Des dizaines de milliers de travailleurs subsahariens ont fui les violences qui sévissent en Libye depuis la mi-février. Parmi eux, près de 70 000 Nigériens dont le retour met en péril l’équilibre alimentaire de plusieurs régions du Sud.

Depuis le début de l'insurrection contre le colonel Mouammar Kadhafi, à la mi-février, quelque 70 000 Nigériens installés en Libye ont quitté la "Grande Jamahiriya" pour retourner dans leur pays, selon l’Organisation internationale pour les migrations (OIM).

Effet inattendu des événements, le retour de ces émigrés menace les populations locales en exerçant une pression supplémentaire sur un équilibre alimentaire déjà fragile. "Les zones qui accueillent ces migrants étaient déjà vulnérables en raison des déficits de productions agricoles enregistrés ces dernières années. Aujourd'hui, avec leur arrivée, il y a de réels risques de famine", s’inquiète Abibatou Wane de l'OIM au Niger, interrogée par France24.com.

Qui sont les migrants nigériens ?

La majorité des Nigériens installés en Libye y travaillent comme journaliers dans l’agriculture et le bâtiment ou effectuent des ménages. Leur salaire moyen est d’environ 153 euros par mois, selon les estimations de l’OIM.

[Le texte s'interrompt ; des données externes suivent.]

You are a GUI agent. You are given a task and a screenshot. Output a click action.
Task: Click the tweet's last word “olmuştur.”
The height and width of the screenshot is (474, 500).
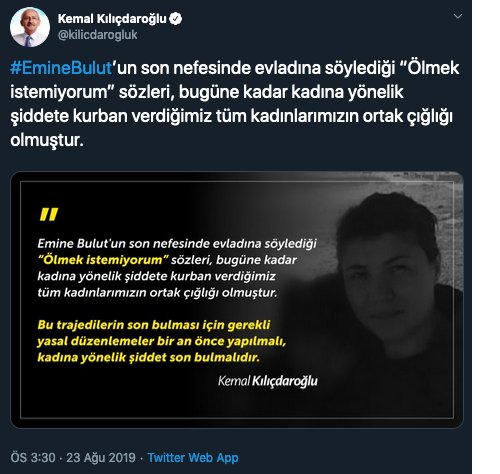47,140
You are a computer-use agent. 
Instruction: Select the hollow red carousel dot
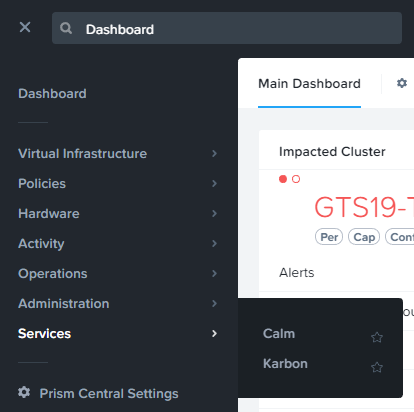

Pour parvenir à la petite ville de Dirkou, située à 500 km au sud de la frontière libyenne, la plupart des migrants traversent le désert en camion. Un voyage, effectué dans des conditions très difficiles, peut durer jusqu’à 10 jours et coûter l'intégralité des maigres économies des migrants.

Selon le Haut commissariat aux réfugiés des Nations unies (UNHCR), "la plupart des migrants sont originaires du sud du Niger, et notamment des régions de Tahoua, de Zinder, de Tillabéry et de Maradi." Or, ces zones ont "toutes été confrontées à l’insécurité alimentaire à la suite de la sécheresse qui a considérablement diminué les récoltes en 2009 et 2010", précise l'organisation dans une étude menée en avril dernier. Par exemple, "près de la moitié des villages du département de Tanout, dans la province de Zinder, où 15 000 personnes se sont réinstallées, sont considérés comme vulnérables."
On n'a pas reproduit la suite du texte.